For heat pump applications, in heating mode the outdoor heat exchanger acts as the evaporator and in cooling mode the indoor heat exchanger acts as the evaporator. When the heat exchanger is in evaporative mode, a partially expanded two-phase refrigerant enters the lower portions of the refrigerant tubes from the inlet manifold and travels up the refrigerant tubes expanding into a vapor phase as the refrigerant absorbs heat from the ambient air. As the airflow passing through the core of the heat exchanger is cooled below its dew point, moisture in the air is condensed onto the exterior surfaces of the refrigerant tubes and fins.

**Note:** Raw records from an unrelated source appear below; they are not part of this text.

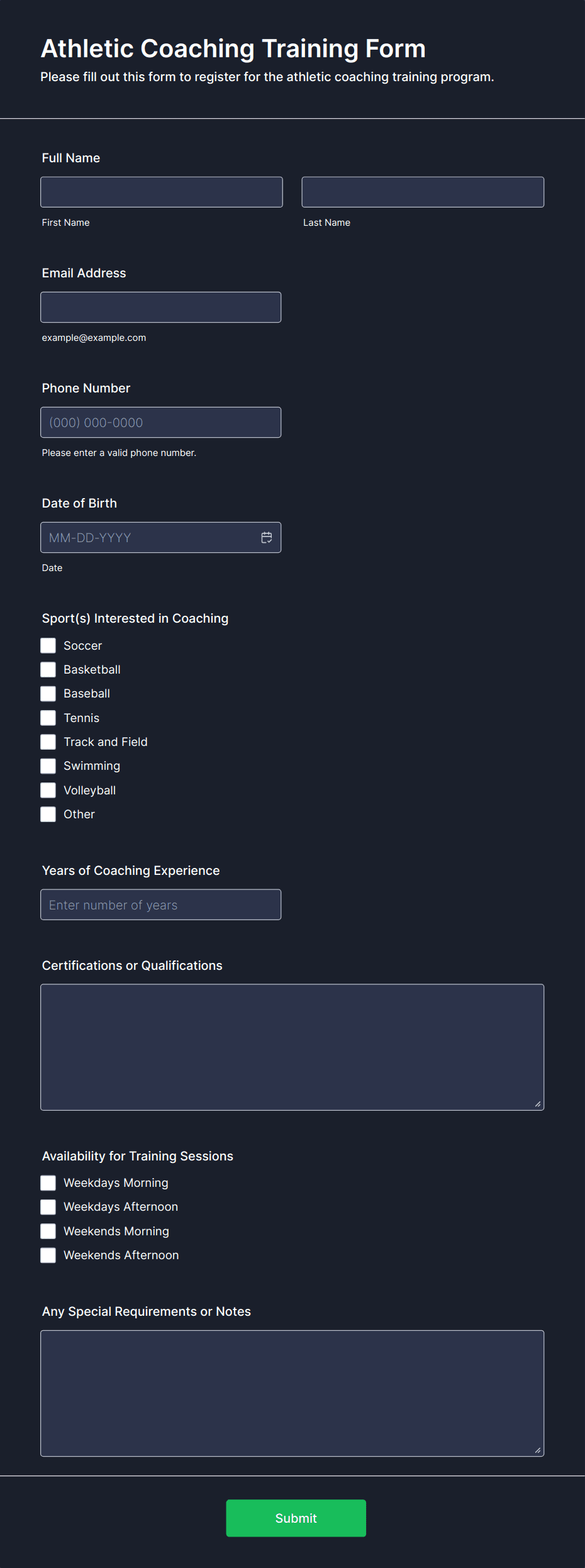Open the Date of Birth calendar picker icon
Image resolution: width=585 pixels, height=1568 pixels.
(267, 538)
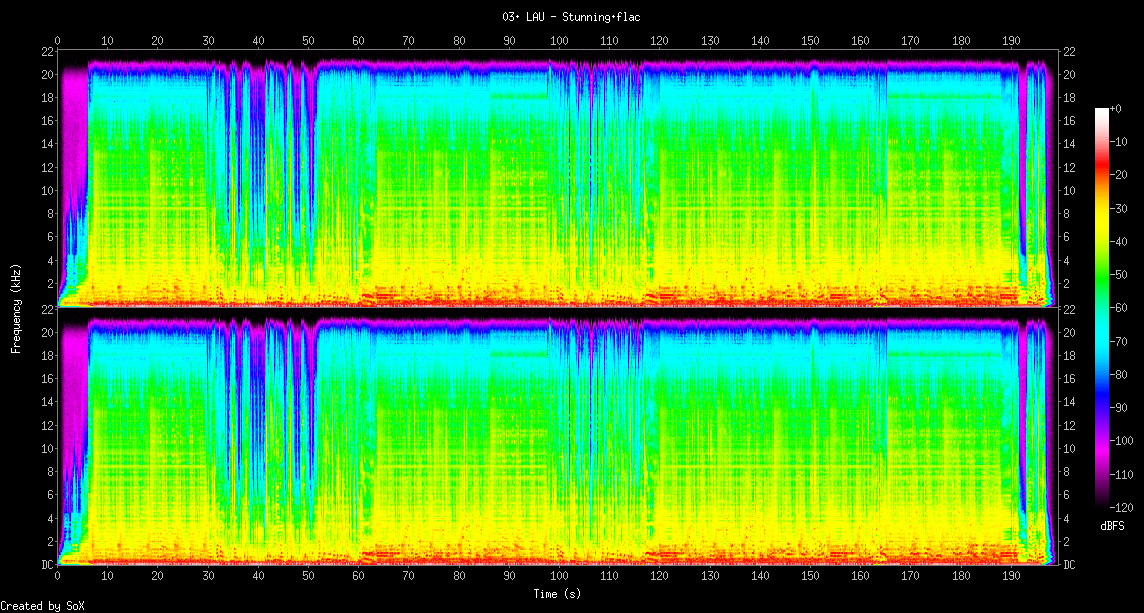Click the "dBFS" label under the color scale
The image size is (1144, 613).
click(x=1111, y=526)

For certain residential and/or commercial applications, the size of the heat exchanger core may reach a height of over 5 feet. Condensate accumulating on the core can build up to form a condensate column within the spaces between the refrigerant tubes and fins; thereby, obstructing airflow through the core resulting in reduced heat transfer efficiency. Aside from the reduction in heat transfer efficiency, the accumulation of condensation in the core of the indoor heat exchanger is especially undesirable when the indoor heat exchanger is operating in evaporative mode. The velocity of the airflow across the heat exchanger face can reach upwards of 700 ft/min. At these high velocities, the airflow impacts the condensate column and launches condensate droplets out of the core into the downstream air plenums.
It is desirable to have an elegant solution to extract and convey condensate away from the heat exchanger core, to minimalize obstruction of airflow through the core and eliminate the launching of condensate droplets into the air plenum.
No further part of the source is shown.